Auf den Spuren der Appenzellerhäuser

BDE Architekten
23. März 2023
Die Holzhäuser erinnern an ein traditionelles Kreuzgiebelhaus. (Foto: Jusuf Supuk)
Herr Brunnschweiler, Herr Supuk, worin liegt das Besondere an dieser Bauaufgabe?


Philipp Brunnschweiler: Die Absicht der Bauherrschaft und der Ort prägen das Projekt. Es sollte Wohnraum für verschiedene Generationen entstehen – zu fairen Mieten im Dorfkern von Teufen. Die neuen Wohnhäuser bilden den Übergang vom Siedlungs- zum Landschaftsraum und ergänzen das typisch Appenzeller Ortsbild von Teufen. Die lokal verankerte Eigentümerschaft fühlt sich baukulturell dem Ort verpflichtet.

Wohnraum im Reihenhaus (Foto: Jusuf Supuk)
Treppenhaus mit erweitertem Zwischenpodest (Foto: Jusuf Supuk)
Welche Inspiration liegt diesem Projekt zugrunde?


Jusuf Supuk: Die Appenzeller Baukultur war selbstverständlich eine grosse Inspiration für uns. Wir haben uns mit viel Begeisterung in das Thema eingelesen. Die Baukultur ist sehr vielfältig und hat eine lange Tradition. So hat jeder Ort seine Eigenheiten und Gesetzmässigkeiten. Wir entdeckten zum Beispiel, dass das Format der Holzschindeln nicht zufällig ist, sondern den Ortschaften zugeordnet werden kann. Die sorgfältige Recherche der Gebäude in Teufen war für unser Projekt wichtig.

Blick über die Appenzeller Hügellandschaft (Foto: Jusuf Supuk)
Wie haben Sie auf den Ort reagiert?


JS: Die zwei Häuser sind einem Kreuzgiebelhaus nachempfunden und fügen sich ohne Geländeanpassungen in die Landschaft ein: Die Wiese läuft bis an die Häuser heran. Das Mehrfamilienhaus orientiert sich typischerweise mit dem First Richtung Süden und weist vertraute Elemente auf. Bandfenster, Holzkassetten und handgespaltene Schindeln prägen sein Äusseres. Das Reihenhaus entspricht in seiner Form und Ausrichtung einem «Heidenhaus» und interpretiert dieses in spielerischer Art und Weise – abgestimmt auf die heutigen Wohnbedürfnisse.

Küche mit Bezug zur Veranda (Foto: Jusuf Supuk)
Stube mit typischen Bandfenstern (Foto: Jusuf Supuk)
Welche besonderen Anforderungen wurden gestellt und wie haben Sie diesen Rechnung getragen?


PB: Aufgrund der Lage direkt neben der Kernzone stellten die Behörden hohe Anforderungen an das Projekt. In der Baubewilligung wurden die Proportionen der Südfassade des Appenzellerhauses bemängelt: Die Brüstungen seien zu tief, dies sei nicht Appenzell-typisch. Es stimmt, die Fenster sind viel höher als bei historischen Appenzellerhäusern, aber interessanterweise denken viele Leute, das Haus sei nur saniert worden.

Gestellte Aufgabe =>
Beantworte die folgenden Fragen zum Text über die Appenzellerhäuser.
(a) Für wen und wo sollte laut Philipp Brunnschweiler Wohnraum entstehen?
(b) Was stellten die Architekten beim Format der Holzschindeln fest?
(c) Was wurde in der Baubewilligung an der Südfassade des Appenzellerhauses bemängelt?

Eine Reihe von Datensätzen
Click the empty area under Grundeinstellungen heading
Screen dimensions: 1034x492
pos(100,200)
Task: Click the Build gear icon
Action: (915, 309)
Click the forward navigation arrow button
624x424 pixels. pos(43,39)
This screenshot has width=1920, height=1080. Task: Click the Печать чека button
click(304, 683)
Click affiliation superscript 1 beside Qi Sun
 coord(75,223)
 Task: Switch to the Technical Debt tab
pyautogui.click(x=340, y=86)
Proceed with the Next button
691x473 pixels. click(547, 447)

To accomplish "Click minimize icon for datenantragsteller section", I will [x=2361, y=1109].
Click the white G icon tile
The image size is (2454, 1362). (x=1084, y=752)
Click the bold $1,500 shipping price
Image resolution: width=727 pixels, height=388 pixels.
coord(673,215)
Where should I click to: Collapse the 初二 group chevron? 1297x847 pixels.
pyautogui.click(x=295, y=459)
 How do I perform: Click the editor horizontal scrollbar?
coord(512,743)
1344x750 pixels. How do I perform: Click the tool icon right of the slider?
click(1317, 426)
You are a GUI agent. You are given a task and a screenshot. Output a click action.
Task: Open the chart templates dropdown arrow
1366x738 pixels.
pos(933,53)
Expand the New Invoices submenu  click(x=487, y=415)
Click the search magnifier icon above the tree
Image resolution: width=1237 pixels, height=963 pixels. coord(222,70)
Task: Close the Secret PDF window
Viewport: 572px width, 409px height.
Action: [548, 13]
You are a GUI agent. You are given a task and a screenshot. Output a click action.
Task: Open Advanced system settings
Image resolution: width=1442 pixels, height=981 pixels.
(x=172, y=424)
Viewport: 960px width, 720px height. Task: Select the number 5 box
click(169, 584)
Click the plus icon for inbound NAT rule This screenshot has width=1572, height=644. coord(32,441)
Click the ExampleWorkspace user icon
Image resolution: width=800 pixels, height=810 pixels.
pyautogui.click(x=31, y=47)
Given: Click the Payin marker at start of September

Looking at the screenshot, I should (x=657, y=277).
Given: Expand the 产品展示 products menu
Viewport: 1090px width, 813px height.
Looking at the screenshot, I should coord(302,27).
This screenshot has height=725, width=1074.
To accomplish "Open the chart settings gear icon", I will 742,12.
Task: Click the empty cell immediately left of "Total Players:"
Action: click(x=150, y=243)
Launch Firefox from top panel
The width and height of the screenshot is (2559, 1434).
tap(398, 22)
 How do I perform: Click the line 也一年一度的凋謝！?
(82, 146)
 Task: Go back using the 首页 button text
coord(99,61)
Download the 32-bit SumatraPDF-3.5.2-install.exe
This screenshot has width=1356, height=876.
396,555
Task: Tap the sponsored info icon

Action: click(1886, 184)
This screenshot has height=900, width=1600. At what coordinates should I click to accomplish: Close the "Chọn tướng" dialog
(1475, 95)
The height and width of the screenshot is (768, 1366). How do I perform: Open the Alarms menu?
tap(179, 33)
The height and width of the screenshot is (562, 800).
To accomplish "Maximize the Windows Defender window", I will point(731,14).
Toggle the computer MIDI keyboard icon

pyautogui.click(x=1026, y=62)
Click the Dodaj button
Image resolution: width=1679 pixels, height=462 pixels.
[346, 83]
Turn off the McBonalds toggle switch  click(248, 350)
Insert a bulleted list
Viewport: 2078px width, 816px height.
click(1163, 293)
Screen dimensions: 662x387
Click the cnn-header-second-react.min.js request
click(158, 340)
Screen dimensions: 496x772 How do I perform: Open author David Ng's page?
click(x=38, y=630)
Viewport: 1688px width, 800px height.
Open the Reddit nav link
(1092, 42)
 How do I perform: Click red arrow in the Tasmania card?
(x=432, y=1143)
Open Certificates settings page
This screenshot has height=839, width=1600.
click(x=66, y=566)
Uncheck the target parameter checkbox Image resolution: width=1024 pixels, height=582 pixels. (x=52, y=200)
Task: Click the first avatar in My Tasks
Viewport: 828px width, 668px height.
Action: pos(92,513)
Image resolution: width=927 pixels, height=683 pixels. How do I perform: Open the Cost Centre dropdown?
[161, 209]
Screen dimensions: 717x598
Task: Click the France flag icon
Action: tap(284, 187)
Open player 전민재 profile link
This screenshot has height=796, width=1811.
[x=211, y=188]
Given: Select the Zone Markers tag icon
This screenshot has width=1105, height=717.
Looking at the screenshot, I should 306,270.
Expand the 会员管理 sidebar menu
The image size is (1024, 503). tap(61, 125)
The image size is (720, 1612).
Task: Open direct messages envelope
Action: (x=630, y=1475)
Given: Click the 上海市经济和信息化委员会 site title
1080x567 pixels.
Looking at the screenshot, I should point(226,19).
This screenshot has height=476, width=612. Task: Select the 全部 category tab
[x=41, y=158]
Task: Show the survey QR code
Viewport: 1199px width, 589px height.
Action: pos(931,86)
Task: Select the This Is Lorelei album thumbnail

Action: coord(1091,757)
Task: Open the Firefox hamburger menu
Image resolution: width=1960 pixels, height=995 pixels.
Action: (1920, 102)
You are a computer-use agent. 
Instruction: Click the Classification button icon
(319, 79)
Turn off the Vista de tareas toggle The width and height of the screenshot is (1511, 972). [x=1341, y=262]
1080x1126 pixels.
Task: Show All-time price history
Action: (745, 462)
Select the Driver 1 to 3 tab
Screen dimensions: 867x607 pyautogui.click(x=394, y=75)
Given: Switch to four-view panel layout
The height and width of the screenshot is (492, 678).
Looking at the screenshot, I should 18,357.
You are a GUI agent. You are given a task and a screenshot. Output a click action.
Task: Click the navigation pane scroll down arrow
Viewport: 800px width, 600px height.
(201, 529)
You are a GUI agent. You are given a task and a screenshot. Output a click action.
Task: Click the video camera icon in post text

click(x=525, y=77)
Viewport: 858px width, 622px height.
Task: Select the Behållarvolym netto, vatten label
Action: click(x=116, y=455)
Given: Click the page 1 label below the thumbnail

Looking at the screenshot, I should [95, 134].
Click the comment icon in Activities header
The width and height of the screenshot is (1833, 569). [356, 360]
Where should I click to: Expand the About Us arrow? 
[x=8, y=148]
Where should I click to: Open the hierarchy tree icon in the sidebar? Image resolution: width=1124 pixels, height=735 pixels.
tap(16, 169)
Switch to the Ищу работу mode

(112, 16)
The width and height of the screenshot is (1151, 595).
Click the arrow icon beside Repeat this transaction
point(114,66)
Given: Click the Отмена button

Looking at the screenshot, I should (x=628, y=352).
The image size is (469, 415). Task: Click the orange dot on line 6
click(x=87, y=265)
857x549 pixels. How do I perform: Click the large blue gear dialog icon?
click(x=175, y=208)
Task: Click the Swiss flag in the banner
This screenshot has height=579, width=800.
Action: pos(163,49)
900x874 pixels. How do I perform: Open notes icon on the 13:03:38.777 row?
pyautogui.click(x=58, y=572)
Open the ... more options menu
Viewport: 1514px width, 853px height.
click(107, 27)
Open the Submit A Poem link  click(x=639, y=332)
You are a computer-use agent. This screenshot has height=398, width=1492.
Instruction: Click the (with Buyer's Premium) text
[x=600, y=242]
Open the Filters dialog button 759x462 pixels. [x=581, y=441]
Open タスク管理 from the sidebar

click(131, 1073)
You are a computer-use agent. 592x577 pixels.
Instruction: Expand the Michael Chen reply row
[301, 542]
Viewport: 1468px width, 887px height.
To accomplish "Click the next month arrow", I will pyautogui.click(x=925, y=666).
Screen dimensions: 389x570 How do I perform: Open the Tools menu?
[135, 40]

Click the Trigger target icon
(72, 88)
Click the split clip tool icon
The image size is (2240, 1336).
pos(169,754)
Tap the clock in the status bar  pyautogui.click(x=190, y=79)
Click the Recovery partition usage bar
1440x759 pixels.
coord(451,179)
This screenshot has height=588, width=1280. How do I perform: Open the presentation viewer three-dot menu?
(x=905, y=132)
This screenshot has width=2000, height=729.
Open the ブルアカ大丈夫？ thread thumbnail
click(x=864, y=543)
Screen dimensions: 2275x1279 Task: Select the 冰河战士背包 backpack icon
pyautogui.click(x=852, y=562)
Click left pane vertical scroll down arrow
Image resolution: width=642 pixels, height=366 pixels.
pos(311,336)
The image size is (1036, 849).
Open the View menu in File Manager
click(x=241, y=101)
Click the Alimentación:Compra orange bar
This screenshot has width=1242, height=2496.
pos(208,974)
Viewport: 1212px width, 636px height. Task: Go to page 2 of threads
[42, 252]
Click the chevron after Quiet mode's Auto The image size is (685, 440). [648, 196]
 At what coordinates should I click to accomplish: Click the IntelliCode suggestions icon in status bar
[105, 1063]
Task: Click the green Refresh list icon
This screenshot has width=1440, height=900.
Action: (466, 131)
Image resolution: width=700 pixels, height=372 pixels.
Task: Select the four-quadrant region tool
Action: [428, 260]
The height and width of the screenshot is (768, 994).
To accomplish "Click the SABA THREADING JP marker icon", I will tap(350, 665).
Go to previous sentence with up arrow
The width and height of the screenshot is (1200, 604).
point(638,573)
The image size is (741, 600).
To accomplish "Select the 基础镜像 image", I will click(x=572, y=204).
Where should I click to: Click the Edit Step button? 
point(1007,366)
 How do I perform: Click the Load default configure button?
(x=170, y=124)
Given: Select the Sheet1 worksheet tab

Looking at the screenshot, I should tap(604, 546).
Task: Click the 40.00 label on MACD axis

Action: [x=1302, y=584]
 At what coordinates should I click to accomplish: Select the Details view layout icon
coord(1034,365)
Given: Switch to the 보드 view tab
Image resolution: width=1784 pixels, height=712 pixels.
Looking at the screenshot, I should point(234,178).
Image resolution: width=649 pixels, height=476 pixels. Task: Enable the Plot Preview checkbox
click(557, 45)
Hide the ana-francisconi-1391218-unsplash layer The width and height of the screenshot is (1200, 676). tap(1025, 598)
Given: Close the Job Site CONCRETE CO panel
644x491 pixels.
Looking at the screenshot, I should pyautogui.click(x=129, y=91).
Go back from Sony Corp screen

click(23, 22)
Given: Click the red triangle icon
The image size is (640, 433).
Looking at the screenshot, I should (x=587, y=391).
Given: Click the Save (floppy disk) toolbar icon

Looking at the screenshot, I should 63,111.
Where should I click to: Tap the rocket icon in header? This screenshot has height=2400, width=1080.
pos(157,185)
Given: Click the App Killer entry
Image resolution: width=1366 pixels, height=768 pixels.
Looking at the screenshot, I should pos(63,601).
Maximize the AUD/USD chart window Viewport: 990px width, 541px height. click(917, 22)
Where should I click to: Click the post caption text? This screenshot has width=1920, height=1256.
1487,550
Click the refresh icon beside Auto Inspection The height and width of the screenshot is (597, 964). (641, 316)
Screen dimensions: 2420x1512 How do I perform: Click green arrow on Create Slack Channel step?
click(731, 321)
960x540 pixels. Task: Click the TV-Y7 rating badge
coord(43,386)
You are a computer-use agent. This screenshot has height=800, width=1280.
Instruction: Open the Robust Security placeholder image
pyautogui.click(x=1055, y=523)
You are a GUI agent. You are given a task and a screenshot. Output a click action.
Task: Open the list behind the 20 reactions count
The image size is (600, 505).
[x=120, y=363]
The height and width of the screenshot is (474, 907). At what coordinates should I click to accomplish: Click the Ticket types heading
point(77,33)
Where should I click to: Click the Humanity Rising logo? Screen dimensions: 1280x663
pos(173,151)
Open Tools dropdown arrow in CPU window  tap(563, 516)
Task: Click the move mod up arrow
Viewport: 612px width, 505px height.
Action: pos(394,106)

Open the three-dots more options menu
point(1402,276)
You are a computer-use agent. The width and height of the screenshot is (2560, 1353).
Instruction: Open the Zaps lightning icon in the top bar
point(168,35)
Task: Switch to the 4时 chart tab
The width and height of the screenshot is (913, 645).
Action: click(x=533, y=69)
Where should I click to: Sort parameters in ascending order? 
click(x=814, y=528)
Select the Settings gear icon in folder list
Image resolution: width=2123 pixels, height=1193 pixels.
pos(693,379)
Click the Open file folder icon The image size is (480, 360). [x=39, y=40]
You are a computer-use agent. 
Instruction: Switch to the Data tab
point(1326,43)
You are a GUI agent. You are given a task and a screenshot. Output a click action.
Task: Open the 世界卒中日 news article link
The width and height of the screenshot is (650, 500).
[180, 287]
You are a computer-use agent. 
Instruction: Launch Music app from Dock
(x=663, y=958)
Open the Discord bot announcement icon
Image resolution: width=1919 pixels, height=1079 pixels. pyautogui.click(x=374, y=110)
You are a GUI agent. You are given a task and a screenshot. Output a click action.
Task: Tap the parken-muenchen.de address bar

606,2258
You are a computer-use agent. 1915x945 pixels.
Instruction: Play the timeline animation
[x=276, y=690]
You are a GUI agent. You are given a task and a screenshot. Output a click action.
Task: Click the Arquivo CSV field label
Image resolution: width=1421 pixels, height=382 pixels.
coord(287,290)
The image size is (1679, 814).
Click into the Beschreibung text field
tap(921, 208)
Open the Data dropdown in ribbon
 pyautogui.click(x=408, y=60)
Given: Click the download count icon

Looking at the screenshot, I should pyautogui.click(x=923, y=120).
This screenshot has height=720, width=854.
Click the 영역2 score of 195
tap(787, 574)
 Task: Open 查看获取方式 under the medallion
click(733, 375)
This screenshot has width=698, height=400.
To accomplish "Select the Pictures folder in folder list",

Als Antwort =>
(a) Für verschiedene Generationen, zu fairen Mieten im Dorfkern von Teufen.
(b) Das Format ist nicht zufällig, sondern kann den Ortschaften zugeordnet werden.
(c) Die Proportionen: Die Brüstungen seien zu tief, was nicht Appenzell-typisch sei.